Sermon Thoughts and Questions

  • “Seek the welfare of [Babylon] where I have sent you into exile, and pray to the Lord on its behalf.” Praying and working for the enemy is a controversial position. The people have been conquered by Babylon and forced to move. This is the same event that creates the book of Lamentations, longs series of woes, and Psalm 137. Jeremiah is saying “work for the good of Babylon.” Is it difficult to imagine an analogous position in modern times? Can we pray for Russia, ISIS.

    • “Most Western readers will not be able to identify with the originating context of Jeremiah's epistle. Some readers - African Americans descended from abducted Africans, Native Americans living on reservations distant from their ancestral lands - may identify strongly with the exilic context. In the broader American national context, we are war with forces inside and outside of our borders. And God through Jeremiah calls us to pray for those whom we see as our enemies on national and international scales - for those whose religion and culture are different from ours and those who are bent on our destruction.” (Wil Gafney, Working Preacher)
  • How does this affect the way we think about immigrants in our nation? What does it say about how we treat new people in our communities and churches? Are they simply people to be assimilated for our benefit, or are they people who bring rich customs and practices that can transform us and them? “This reading points us toward examining our congregations a little more closely. How aware are we of an immigrant presence in our churches. How do we reach out to these immigrants? As we enter into yet another debate on immigration in our country, Jeremiah has something to say to us. Rather than using the legalistic language of illegal aliens, Jeremiah invites us to see immigrants in a whole new way. Instead of subjecting people to a cost-benefit analysis, Jeremiah sees the immigrant as gift. Jeremiah sees the immigrant as someone destined to make their new society a better place, someone ordered by God in this oracle to contribute to their new society in a lasting way.” (Garrett Galvin, Working Preacher)
  • John Bracke’s summary of Jeremiah in the Discipleship Study Bible, says: “The book of Jeremiah continues to invite our prayerful pondering about what it means to live as God’s people in difficult times. Among the issues raises for people reading this ancient book in the 21st century are:” (the rest is paraphrase)
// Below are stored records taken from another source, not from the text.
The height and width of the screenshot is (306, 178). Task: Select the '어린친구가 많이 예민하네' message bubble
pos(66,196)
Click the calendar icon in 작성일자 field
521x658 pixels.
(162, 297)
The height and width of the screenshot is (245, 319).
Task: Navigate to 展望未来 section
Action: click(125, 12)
    • How is God at work in the church attempting to transform the ways we are living as God’s people?
    • How might God be at work in the social and political processes of our world, plucking up and tearing down, building and planting toward the goal of justice and peace in all God’s creation.
    • Which idols Christians now turn seeking security? How are churches working to simply build their own security over working for justice?
    • How are we still overconfident in our place as “God’s people,” without doing the hard work that is required of such a privileged position? Has ‘cheap grace’ infiltrated our churches and preaching?
    • How may we still be contributing to God’s deep grief?

Tasty Wafer of the Week:

CLOSING

  • Thank you listeners

Feedback:

“Greetings - I'm a new listener who just found your fabulous podcast last week. Just wanted to let you know how much I got out of this week's episode.

Specifically, you have completely changed how I think about lamentations and really all of the readings that seem to incite violence in the Bible. I love thinking of it through the lens of honestly offering up our grief and anger to God as a way of speaking our truth and then perhaps letting it go. I love the idea that you are not only allowed but encouraged to be your worst self in front of Him.

I have also personally experienced the during / post prayer breakdown and specifically remember the priest who was sitting with me did not offer me a tissue and instead let me just sit and bawl. I absolutely would have tried to pull myself together but instead I just got it all out. It was really needed and I felt very safe and very allowed to break down.

Many thanks - looking forward to lots more great episodes.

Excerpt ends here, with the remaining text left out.